● **Work instructions**
From the data below, return each line in which the string "height" is found.
━━━━━ Given data ━━━━━
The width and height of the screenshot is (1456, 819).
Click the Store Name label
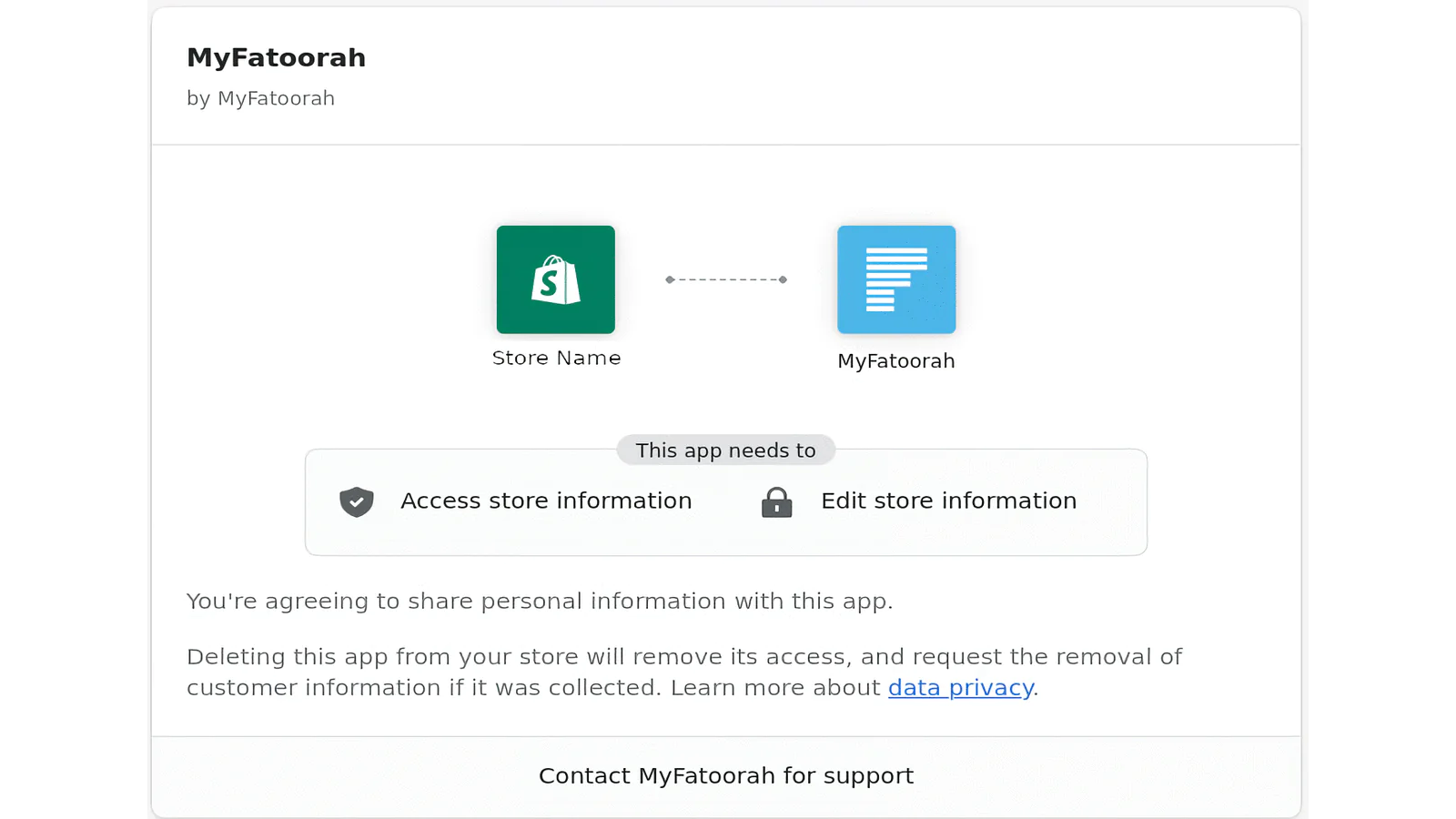click(x=556, y=359)
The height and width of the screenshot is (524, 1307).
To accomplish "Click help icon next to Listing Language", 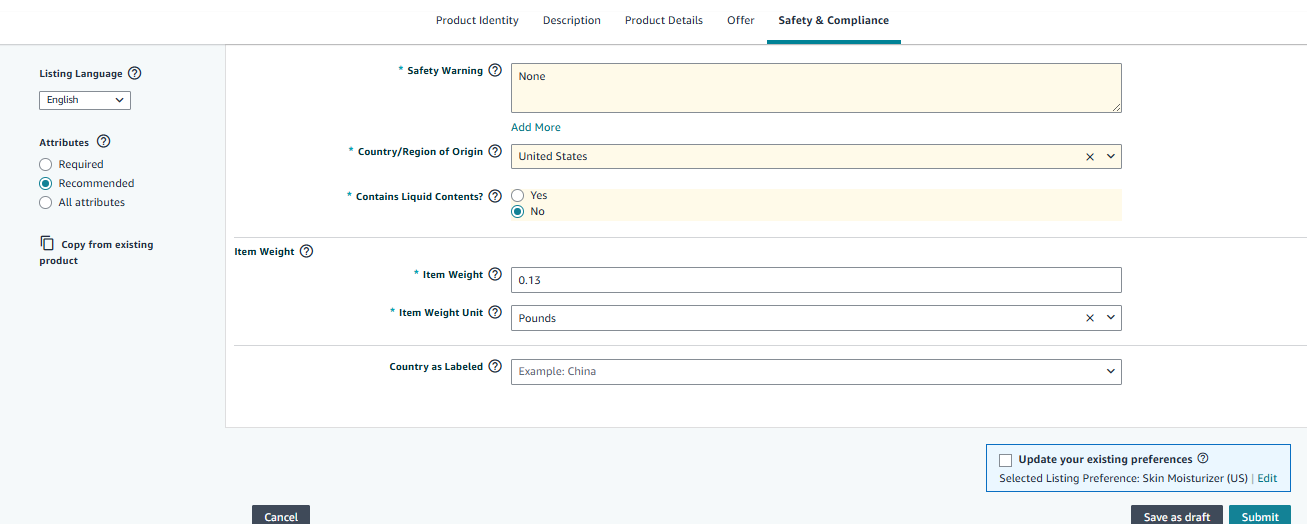I will [x=135, y=74].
━━━━━
● **Output for this task**
The width and height of the screenshot is (1456, 819).
The height and width of the screenshot is (524, 1307).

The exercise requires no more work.